=== Section Start ===

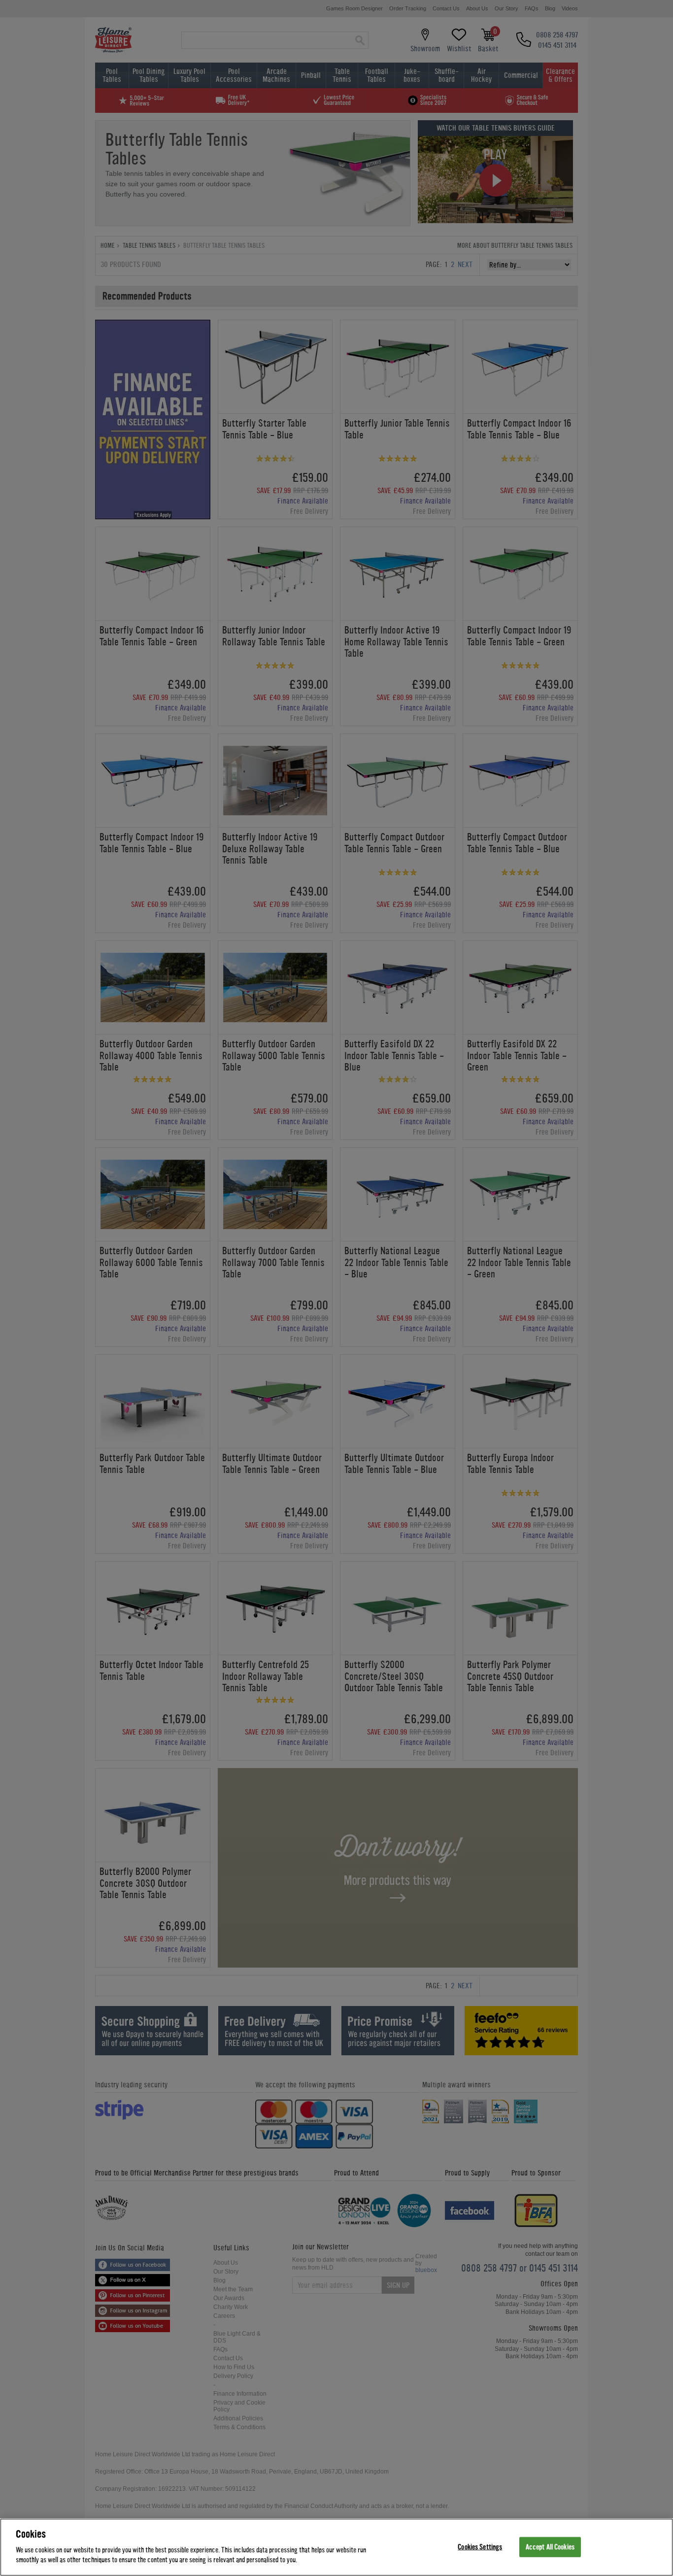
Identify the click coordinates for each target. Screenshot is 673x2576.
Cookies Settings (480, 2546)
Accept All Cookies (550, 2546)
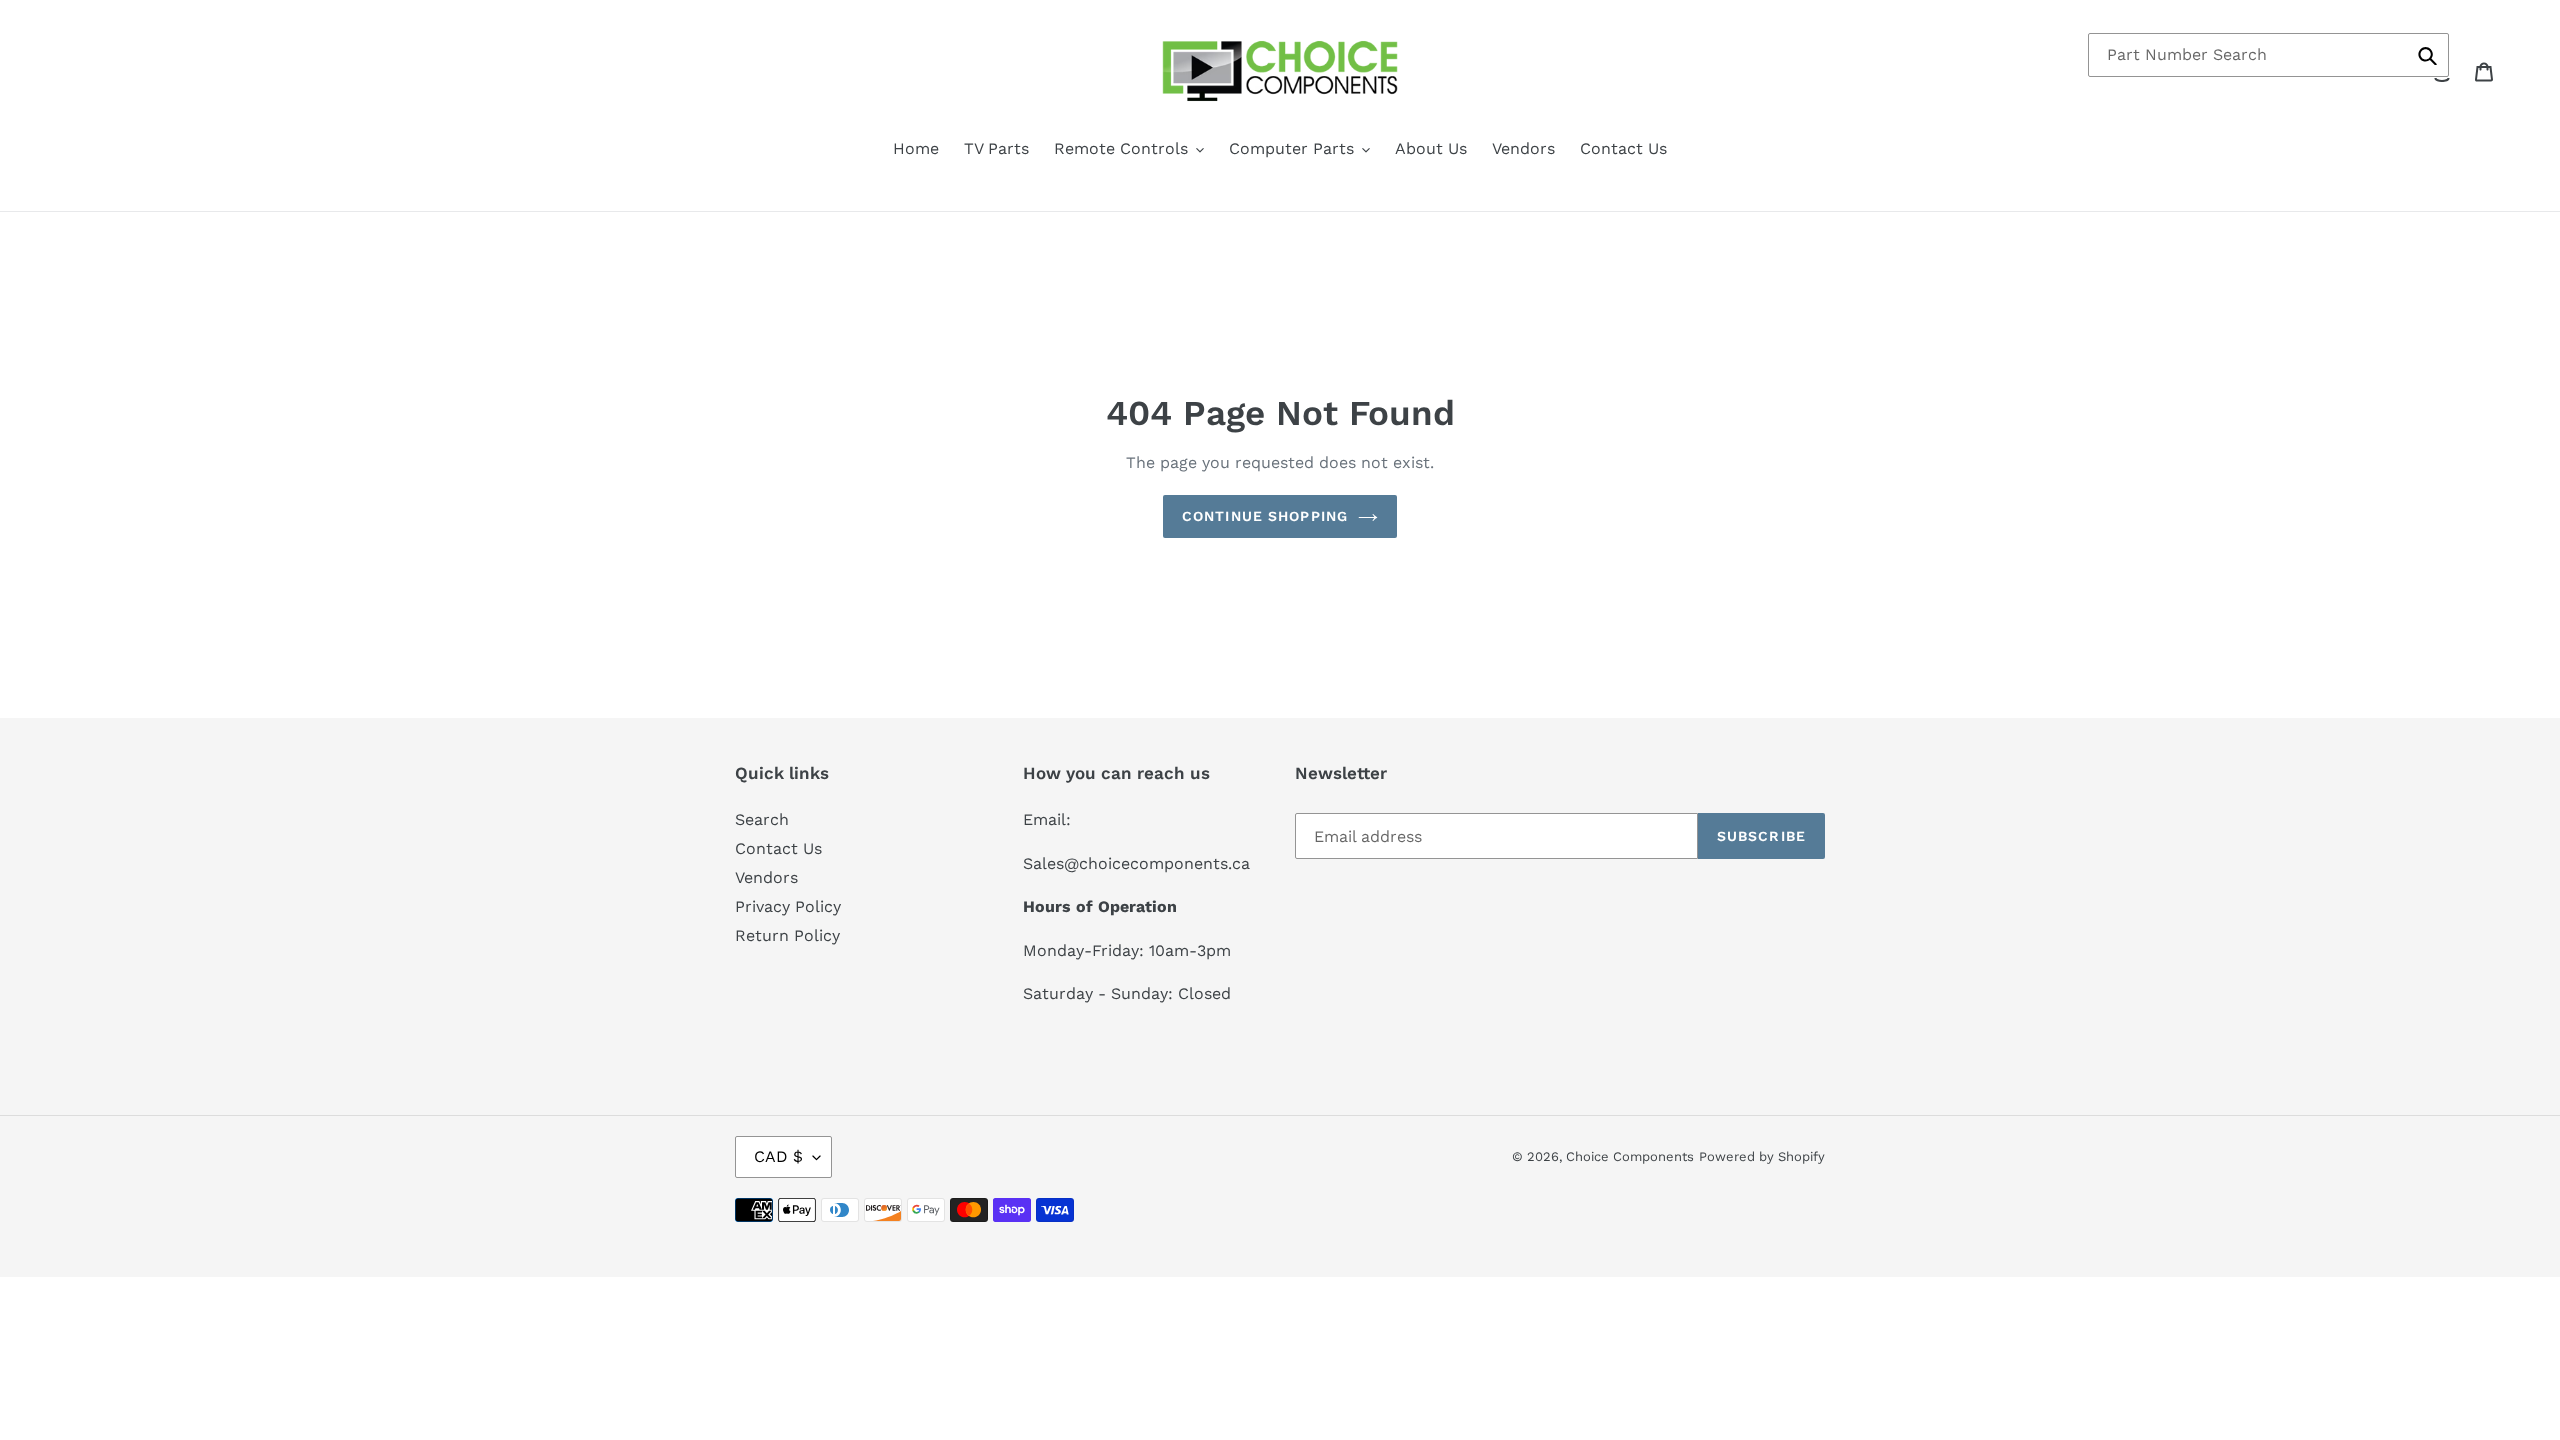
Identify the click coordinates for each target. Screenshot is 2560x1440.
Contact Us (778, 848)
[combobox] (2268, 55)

=== Section End ===

**Work instruction**
If a line in the records above contains the string "Screenshot", copy that line out.

**Solution to this task**
Identify the click coordinates for each target. Screenshot is 673x2576.
Identify the click coordinates for each target. Screenshot is 2560x1440.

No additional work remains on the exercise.